### Data to examine:
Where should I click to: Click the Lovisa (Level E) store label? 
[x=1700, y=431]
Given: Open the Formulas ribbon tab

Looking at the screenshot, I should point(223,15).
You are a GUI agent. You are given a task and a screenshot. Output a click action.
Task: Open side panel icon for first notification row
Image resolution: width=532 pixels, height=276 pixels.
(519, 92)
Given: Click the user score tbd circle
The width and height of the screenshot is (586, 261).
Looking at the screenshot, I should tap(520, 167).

---

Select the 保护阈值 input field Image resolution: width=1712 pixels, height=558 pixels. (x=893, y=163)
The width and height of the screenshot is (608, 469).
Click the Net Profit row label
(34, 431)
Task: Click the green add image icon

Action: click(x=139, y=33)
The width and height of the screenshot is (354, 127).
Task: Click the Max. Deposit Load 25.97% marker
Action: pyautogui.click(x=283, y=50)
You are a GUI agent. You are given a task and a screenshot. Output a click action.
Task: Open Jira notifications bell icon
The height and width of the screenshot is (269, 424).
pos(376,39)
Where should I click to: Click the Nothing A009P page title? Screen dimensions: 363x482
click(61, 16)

--

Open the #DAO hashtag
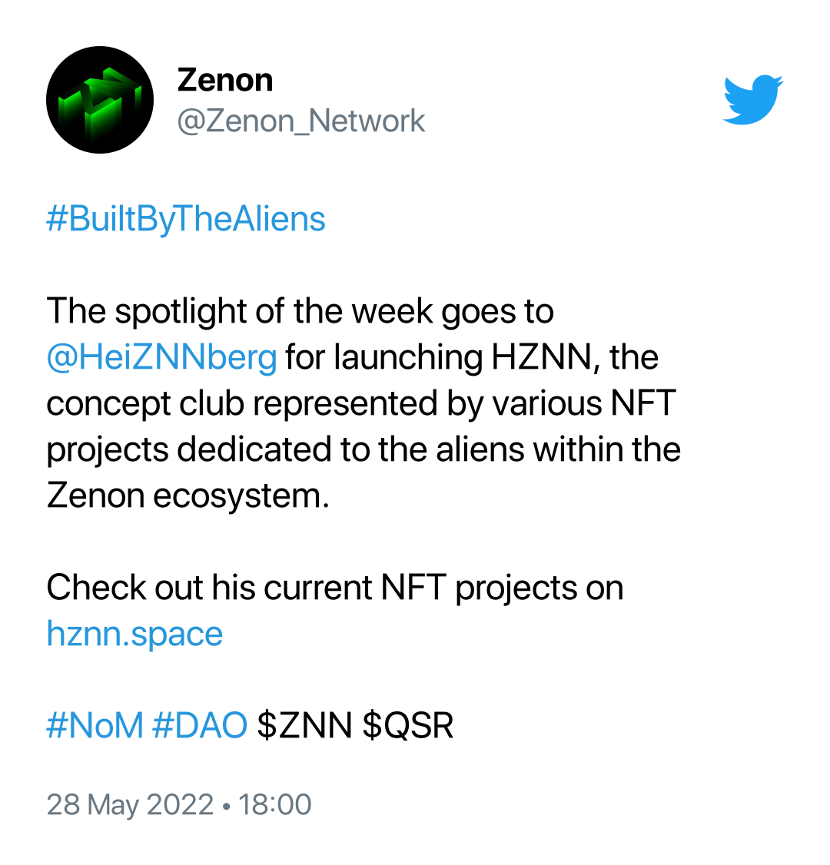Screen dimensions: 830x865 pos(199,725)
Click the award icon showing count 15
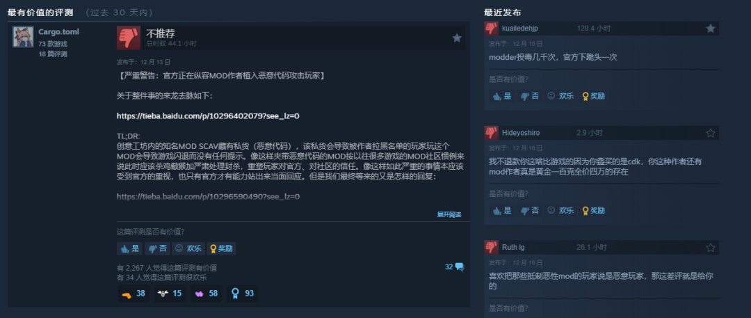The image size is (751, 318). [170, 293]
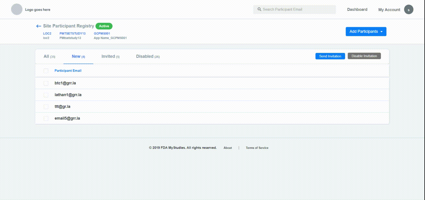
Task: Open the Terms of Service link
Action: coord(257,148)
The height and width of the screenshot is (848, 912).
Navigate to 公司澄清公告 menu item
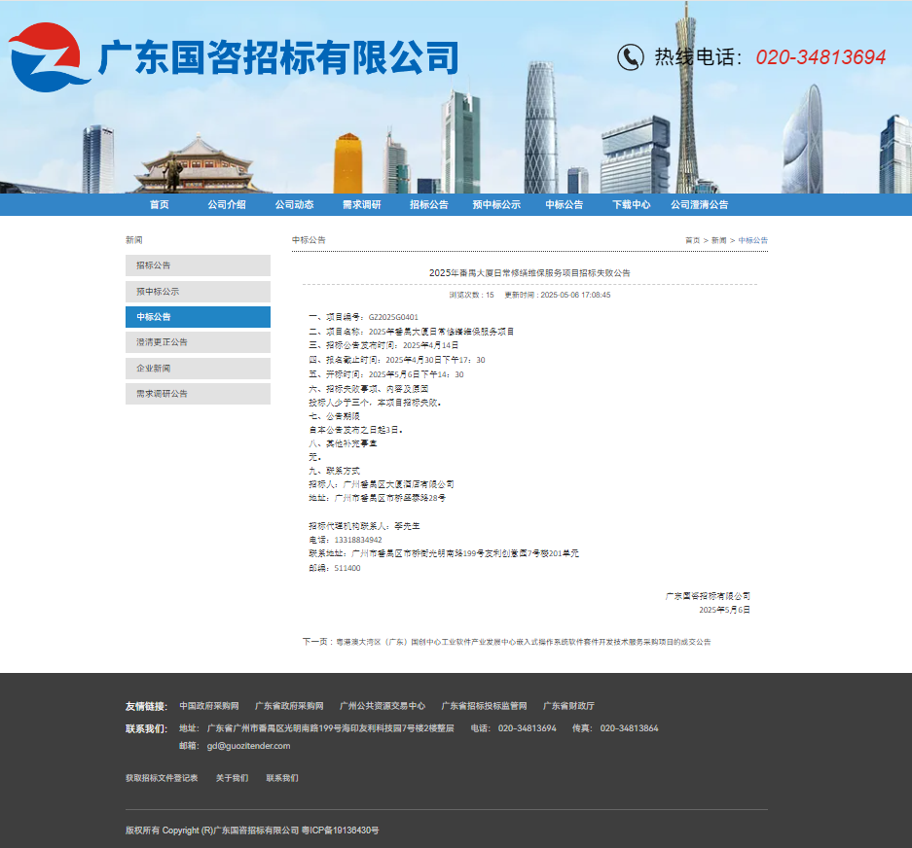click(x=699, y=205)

### Work required:
All that belongs in your answer is the stretch of entries above from the line with "Where should I click to: Click the Lovisa" through the line with "Task: Open side", printed exactly.

### Output:
Where should I click to: Click the Lovisa (Level E) store label? 
[x=1700, y=431]
Given: Open the Formulas ribbon tab

Looking at the screenshot, I should point(223,15).
You are a GUI agent. You are given a task and a screenshot. Output a click action.
Task: Open side panel icon for first notification row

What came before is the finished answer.